◆ **What to work on**
Where the data below has the string "Privacy", return the whole line.

--- START ---

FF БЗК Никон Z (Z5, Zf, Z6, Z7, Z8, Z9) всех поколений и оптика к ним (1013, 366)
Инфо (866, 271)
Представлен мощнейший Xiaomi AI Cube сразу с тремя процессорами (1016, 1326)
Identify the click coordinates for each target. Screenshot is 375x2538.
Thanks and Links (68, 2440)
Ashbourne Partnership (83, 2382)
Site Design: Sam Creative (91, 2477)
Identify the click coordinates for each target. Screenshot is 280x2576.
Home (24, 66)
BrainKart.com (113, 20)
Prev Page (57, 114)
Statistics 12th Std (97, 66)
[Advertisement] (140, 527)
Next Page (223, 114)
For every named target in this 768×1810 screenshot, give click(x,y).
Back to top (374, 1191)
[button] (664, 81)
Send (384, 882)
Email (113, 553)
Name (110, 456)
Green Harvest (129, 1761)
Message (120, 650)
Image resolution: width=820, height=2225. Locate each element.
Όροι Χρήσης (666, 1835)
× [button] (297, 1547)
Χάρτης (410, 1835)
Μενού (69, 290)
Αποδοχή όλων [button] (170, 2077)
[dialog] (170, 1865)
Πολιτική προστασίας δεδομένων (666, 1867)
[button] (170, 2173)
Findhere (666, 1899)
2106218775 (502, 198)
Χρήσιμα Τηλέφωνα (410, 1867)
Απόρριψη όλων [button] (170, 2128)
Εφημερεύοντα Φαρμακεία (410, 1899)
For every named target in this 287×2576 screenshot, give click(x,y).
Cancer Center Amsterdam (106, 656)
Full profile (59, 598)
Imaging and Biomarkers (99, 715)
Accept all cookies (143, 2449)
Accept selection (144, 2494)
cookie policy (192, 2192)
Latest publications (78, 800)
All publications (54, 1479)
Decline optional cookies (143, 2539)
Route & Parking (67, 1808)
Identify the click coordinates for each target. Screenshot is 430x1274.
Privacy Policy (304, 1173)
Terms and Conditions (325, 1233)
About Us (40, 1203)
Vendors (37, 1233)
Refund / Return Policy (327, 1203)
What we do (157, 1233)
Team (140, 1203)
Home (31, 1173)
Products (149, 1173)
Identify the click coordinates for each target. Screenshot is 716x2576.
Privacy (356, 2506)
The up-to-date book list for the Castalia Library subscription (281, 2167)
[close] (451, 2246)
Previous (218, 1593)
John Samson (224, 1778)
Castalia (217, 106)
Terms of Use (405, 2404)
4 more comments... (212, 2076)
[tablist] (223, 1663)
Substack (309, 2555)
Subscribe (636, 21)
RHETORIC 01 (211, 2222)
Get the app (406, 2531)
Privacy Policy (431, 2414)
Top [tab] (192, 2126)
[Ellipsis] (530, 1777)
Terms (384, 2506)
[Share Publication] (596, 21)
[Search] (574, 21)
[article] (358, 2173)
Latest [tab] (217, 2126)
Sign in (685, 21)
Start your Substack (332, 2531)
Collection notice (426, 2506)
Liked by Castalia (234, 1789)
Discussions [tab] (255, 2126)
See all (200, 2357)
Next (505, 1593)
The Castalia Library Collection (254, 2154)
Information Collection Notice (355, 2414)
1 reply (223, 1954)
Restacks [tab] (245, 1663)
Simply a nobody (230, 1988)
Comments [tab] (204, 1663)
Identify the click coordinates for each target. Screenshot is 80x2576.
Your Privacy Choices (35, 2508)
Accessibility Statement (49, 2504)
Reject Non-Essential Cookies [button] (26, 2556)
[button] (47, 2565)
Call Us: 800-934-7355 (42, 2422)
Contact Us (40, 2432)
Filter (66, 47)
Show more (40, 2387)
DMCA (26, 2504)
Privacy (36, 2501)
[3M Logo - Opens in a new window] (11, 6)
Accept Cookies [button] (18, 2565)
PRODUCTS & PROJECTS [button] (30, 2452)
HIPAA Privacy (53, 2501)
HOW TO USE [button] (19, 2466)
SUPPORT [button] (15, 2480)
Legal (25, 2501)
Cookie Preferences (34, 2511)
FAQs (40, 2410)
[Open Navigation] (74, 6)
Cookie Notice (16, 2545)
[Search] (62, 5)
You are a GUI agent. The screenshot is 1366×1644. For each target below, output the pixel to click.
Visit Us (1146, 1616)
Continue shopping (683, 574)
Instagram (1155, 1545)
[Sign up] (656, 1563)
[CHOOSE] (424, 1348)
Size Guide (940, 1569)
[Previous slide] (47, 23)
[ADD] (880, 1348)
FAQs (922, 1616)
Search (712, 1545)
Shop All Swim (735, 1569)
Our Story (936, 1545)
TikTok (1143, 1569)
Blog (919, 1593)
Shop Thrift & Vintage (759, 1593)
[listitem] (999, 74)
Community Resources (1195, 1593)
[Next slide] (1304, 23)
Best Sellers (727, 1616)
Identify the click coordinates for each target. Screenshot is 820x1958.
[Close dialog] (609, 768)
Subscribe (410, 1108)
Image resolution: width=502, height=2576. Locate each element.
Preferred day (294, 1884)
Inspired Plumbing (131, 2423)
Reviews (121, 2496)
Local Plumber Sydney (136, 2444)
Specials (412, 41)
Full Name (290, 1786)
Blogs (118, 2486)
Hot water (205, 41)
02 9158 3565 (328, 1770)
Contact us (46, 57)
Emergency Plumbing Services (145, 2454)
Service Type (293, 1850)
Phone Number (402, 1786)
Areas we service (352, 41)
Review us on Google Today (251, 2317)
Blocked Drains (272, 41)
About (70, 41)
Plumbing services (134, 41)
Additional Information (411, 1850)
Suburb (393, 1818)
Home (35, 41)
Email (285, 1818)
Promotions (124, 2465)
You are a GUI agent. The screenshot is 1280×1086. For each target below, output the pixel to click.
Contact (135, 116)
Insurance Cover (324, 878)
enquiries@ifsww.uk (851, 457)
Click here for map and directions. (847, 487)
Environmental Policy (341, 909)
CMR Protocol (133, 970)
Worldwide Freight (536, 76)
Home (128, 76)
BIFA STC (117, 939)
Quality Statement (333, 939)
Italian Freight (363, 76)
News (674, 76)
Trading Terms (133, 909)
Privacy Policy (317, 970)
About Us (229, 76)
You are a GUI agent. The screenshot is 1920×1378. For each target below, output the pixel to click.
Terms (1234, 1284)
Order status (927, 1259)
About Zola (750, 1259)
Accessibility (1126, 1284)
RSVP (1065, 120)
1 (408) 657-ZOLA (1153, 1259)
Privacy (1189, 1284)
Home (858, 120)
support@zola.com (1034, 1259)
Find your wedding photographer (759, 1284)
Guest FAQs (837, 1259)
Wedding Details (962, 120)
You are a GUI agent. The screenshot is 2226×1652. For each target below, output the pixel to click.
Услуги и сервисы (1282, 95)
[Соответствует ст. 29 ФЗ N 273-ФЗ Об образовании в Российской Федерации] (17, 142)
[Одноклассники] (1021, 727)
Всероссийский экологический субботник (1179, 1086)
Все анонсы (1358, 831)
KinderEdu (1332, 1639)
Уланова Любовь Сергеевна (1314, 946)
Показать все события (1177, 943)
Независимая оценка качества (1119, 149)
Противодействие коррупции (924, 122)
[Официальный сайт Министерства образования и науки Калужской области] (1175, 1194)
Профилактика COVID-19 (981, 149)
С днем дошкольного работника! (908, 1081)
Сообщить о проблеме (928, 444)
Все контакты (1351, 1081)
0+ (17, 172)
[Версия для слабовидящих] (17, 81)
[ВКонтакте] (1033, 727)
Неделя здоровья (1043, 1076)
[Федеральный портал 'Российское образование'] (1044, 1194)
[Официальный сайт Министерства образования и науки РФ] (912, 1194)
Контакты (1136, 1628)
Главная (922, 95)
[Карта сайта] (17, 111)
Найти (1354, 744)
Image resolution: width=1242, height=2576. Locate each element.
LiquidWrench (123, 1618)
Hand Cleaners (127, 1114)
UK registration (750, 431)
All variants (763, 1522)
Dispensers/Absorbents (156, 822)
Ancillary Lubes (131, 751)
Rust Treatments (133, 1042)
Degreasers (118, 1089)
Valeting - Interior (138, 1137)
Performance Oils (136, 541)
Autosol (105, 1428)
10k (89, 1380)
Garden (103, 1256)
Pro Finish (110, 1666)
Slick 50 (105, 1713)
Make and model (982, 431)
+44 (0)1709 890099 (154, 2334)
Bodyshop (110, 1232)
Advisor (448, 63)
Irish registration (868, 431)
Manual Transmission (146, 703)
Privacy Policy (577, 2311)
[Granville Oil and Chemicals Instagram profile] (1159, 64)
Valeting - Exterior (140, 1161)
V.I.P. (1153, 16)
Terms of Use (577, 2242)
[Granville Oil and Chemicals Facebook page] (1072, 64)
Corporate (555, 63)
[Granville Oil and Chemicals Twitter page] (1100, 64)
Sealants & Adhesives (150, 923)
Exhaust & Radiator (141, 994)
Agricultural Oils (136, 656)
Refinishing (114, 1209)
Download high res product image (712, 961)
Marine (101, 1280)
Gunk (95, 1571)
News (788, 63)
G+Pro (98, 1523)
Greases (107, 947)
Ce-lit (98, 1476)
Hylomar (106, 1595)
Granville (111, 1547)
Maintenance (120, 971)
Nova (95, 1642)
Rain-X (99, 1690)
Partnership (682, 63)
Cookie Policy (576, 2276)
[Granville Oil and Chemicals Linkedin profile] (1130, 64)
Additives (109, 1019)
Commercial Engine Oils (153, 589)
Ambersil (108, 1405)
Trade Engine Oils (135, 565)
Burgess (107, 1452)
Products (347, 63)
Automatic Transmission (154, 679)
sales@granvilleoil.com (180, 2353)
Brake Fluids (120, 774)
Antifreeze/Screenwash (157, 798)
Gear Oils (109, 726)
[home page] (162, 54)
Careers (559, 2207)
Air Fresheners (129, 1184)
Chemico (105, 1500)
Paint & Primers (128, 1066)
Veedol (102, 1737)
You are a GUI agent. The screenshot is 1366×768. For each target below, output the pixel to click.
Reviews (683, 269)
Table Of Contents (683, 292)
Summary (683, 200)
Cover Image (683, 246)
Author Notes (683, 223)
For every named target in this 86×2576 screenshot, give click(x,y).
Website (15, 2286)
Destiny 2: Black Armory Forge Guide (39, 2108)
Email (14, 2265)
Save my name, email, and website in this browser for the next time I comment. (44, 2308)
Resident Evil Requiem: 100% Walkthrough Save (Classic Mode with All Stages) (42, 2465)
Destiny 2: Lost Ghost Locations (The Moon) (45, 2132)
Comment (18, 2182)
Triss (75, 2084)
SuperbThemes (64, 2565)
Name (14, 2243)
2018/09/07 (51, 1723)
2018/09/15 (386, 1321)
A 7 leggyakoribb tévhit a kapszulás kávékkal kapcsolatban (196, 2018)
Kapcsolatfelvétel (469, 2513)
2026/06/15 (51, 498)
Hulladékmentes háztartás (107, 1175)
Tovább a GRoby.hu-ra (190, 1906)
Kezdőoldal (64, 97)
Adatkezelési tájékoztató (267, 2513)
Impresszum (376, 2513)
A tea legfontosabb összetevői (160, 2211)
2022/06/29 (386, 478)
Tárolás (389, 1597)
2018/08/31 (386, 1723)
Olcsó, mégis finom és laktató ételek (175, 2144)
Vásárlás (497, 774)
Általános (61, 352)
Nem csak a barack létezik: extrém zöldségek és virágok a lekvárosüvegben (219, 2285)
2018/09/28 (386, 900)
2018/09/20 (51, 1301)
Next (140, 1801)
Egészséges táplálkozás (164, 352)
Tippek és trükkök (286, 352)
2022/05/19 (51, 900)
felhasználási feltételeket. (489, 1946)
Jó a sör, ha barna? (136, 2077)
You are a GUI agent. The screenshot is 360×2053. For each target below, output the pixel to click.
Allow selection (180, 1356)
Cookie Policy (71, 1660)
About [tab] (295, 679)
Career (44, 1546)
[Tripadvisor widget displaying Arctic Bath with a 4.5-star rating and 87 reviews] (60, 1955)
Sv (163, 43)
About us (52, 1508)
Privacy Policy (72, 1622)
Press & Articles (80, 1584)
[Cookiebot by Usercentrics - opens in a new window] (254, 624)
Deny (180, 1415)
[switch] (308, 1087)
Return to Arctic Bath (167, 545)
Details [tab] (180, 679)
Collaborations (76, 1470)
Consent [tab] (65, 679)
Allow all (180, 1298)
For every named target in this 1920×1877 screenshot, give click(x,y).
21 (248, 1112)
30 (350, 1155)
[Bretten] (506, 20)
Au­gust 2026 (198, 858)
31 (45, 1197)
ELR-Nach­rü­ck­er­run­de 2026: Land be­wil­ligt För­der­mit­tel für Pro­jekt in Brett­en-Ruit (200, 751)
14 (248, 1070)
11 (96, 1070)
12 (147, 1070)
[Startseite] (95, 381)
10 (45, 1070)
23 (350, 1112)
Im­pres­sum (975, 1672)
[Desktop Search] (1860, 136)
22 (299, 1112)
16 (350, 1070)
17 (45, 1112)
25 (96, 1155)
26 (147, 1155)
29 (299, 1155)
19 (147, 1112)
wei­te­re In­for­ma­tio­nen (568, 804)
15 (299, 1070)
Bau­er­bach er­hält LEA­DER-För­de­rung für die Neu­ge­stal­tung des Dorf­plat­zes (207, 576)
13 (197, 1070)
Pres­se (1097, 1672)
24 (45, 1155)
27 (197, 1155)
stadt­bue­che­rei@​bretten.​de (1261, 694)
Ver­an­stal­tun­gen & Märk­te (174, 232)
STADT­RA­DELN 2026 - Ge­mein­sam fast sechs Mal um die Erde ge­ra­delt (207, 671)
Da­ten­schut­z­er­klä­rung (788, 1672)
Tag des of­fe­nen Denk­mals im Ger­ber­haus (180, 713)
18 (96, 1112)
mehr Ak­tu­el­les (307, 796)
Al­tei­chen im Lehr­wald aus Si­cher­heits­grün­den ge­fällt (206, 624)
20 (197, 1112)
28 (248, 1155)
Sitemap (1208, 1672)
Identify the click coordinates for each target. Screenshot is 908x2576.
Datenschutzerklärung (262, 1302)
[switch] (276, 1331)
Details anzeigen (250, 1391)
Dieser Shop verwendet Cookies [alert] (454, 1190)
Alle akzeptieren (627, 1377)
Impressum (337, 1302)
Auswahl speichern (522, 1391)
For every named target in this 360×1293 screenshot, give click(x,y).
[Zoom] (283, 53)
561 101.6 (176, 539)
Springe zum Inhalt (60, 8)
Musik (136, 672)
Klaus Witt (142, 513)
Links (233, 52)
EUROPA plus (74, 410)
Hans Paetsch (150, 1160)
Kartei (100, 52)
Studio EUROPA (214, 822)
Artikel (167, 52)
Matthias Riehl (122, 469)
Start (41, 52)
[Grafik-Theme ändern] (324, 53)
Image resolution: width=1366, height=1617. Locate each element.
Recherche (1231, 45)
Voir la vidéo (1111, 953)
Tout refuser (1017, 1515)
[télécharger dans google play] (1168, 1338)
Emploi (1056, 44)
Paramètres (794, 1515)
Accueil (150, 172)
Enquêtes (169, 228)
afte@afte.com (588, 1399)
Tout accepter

--- END ---

◆ **Completed task**
Privacy Policy (304, 1173)
Privacy (356, 2506)
Privacy Policy (431, 2414)
Your Privacy Choices (35, 2508)
Privacy (36, 2501)
HIPAA Privacy (53, 2501)
Privacy Policy (317, 970)
Privacy (1189, 1284)
Privacy Policy (577, 2311)
Privacy Policy (72, 1622)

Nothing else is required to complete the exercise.